Cole Charlotte G, McCann Owen T, Collins John E, Oliver Karen, Willey David, Gribble Susan M, Yang Fengtang, McLaren Karen, Rogers Jane, Ning Zemin, Beare David M, Dunham Ian
The Wellcome Trust Sanger Institute, Wellcome Trust Genome Campus, Hinxton, Cambridge, UK.
Genome Biol. 2008;9(5):R78. doi: 10.1186/gb-2008-9-5-r78. Epub 2008 May 13.
Although the human genome sequence was declared complete in 2004, the sequence was interrupted by 341 gaps of which 308 lay in an estimated approximately 28 Mb of euchromatin. While these gaps constitute only approximately 1% of the sequence, knowledge of the full complement of human genes and regulatory elements is incomplete without their sequences.
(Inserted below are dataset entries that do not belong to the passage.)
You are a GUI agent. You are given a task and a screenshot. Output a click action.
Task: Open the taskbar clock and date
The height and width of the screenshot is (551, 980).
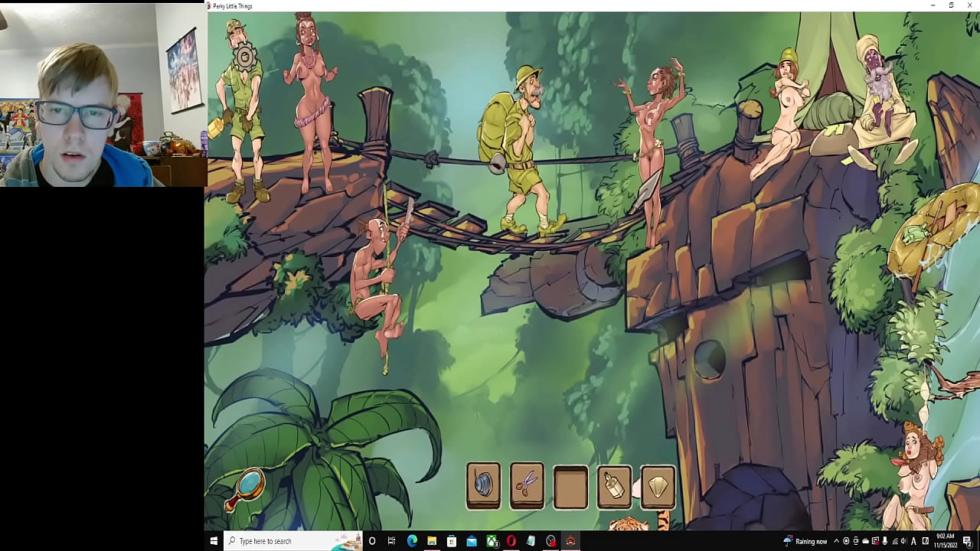(945, 541)
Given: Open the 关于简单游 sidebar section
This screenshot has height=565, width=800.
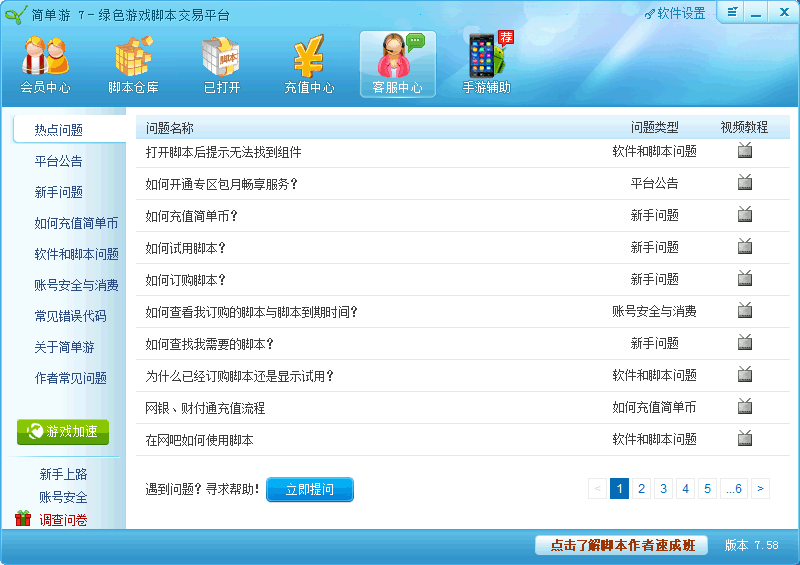Looking at the screenshot, I should [64, 347].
We have used a combination of conventional chromosome walking (aided by the availability of end sequences) in fosmid and bacterial artificial chromosome (BAC) libraries, whole chromosome shotgun sequencing, comparative genome analysis and long PCR to finish 8 of the 11 gaps in the initial chromosome 22 sequence. In addition, we have patched four regions of the initial sequence where the original clones were found to be deleted, or contained a deletion allele of a known gene, with a further 126 kb of new sequence. Over 1.018 Mb of new sequence has been generated to extend into and close the gaps, and we have annotated 16 new or extended gene structures and one pseudogene.
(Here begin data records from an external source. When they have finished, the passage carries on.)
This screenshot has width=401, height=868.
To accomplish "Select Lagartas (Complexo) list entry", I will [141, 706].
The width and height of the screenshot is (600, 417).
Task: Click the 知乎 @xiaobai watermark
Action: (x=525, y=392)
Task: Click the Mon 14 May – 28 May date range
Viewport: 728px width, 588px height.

Thus, we have made significant progress to completing the sequence of the euchromatic regions of human chromosome 22 using a combination of detailed approaches. Our experience suggests that substantial work remains to close the outstanding gaps in the human genome sequence.
尽管人类基因组序列于2004年宣布完成,但该序列被341个缺口打断,其中308个位于估计约28 Mb的常染色质中。虽然这些缺口仅占序列的约1%,但没有它们的序列,人类基因和调控元件的完整互补知识就是不完整的。
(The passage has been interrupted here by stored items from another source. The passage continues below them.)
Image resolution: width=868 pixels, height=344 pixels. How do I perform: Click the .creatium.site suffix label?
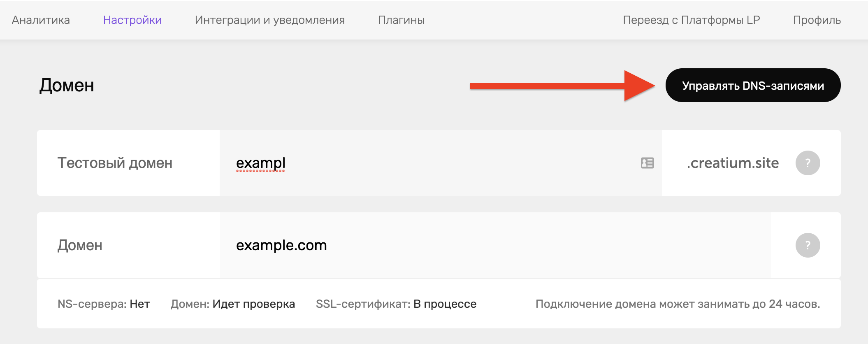coord(733,163)
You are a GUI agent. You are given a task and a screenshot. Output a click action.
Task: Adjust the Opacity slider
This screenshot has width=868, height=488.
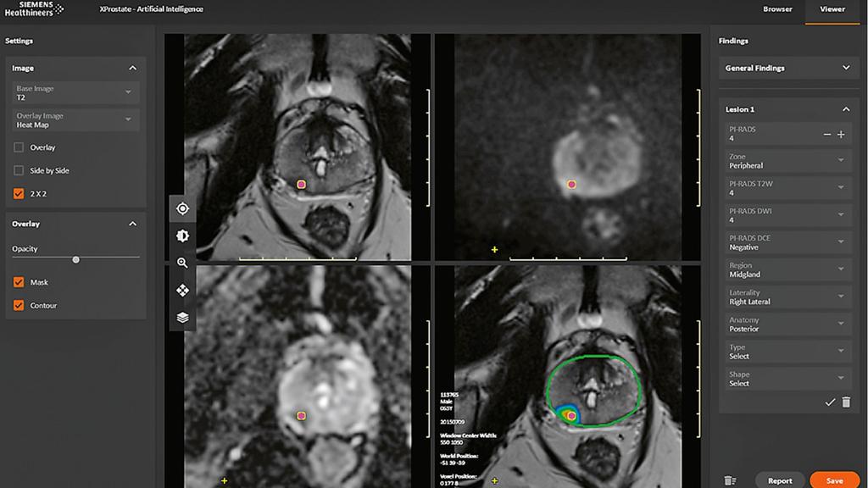point(75,260)
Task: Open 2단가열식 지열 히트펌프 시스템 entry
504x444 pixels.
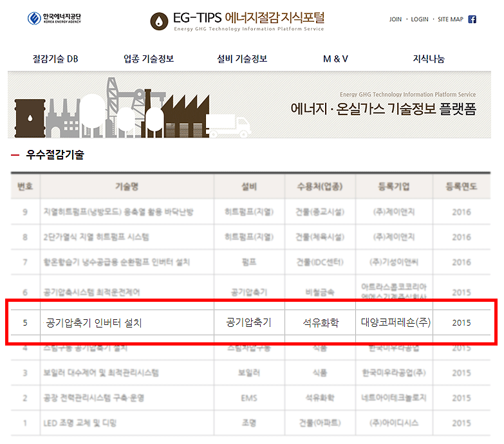Action: click(95, 237)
我们结合使用了常规染色体步移(借助末端序列),在fosmid和细菌人工染色体(BAC)文库中进行,全染色体鸟枪法测序,比较基因组分析和长PCR,完成了最初22号染色体序列中11个缺口中的8个。此外,我们用另外126 kb的新序列填补了最初序列的四个区域,在这些区域中发现原始克隆被删除,或包含已知基因的缺失等位基因。已经产生了超过1.018 Mb的新序列以延伸并填补缺口,并且我们注释了16个新的或延伸的基因结构和一个假基因。
因此,我们通过结合详细的方法在完成人类22号染色体常染色质区域的序列方面取得了重大进展。我们的经验表明,仍有大量工作要做,以填补人类基因组序列中剩余的缺口。